Now, fittingly for an age when terrorists are strapping bombs on children and flying airplanes into office buildings, the most notorious sports figure in American history is ready to appear on television and tell how he might have murdered his wife, the mother of his children.

Not only that: he's putting out a how-to book on the whole thing, and pocketing over three million dollars for his efforts.

This is a kind of terrorism -- cultural terrorism -- that chills the blood and boggles the mind. It speaks to crassness. It reeks of ego. It drips cynicism, drop by drop, and it carries O.J.'s DNA. The man who led the country on a slow-speed chase through the freeways of California is continuing to lead people, mile by mile, exit by exit, through the darker avenues of media exploitation.
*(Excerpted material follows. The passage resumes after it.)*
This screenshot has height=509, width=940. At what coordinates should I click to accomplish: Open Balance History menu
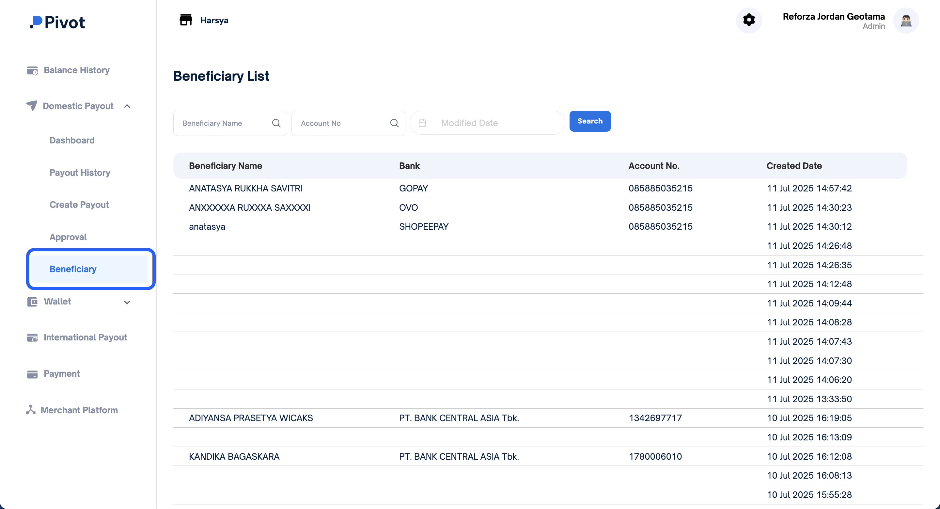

What kind of a man does this sort of thing? What sort of person replays a horrendous murder, as if he were there (which, one court ruled, he was) for titillation or shock or entertainment value? What sort of person seeks to profit from turning a bloodbath into a product, to be sold at Barnes & Noble or TiVo-ed in Topeka? What kind of a father treats his children to that kind of spectacle, evidently without shame?

And what kind of editor, publisher or broadcaster traffics in this kind of merchandise?

And what kind of an audience will watch it, in between commercials for snow tires, cold medicine, Christmas cards and pills for erectile dysfunction?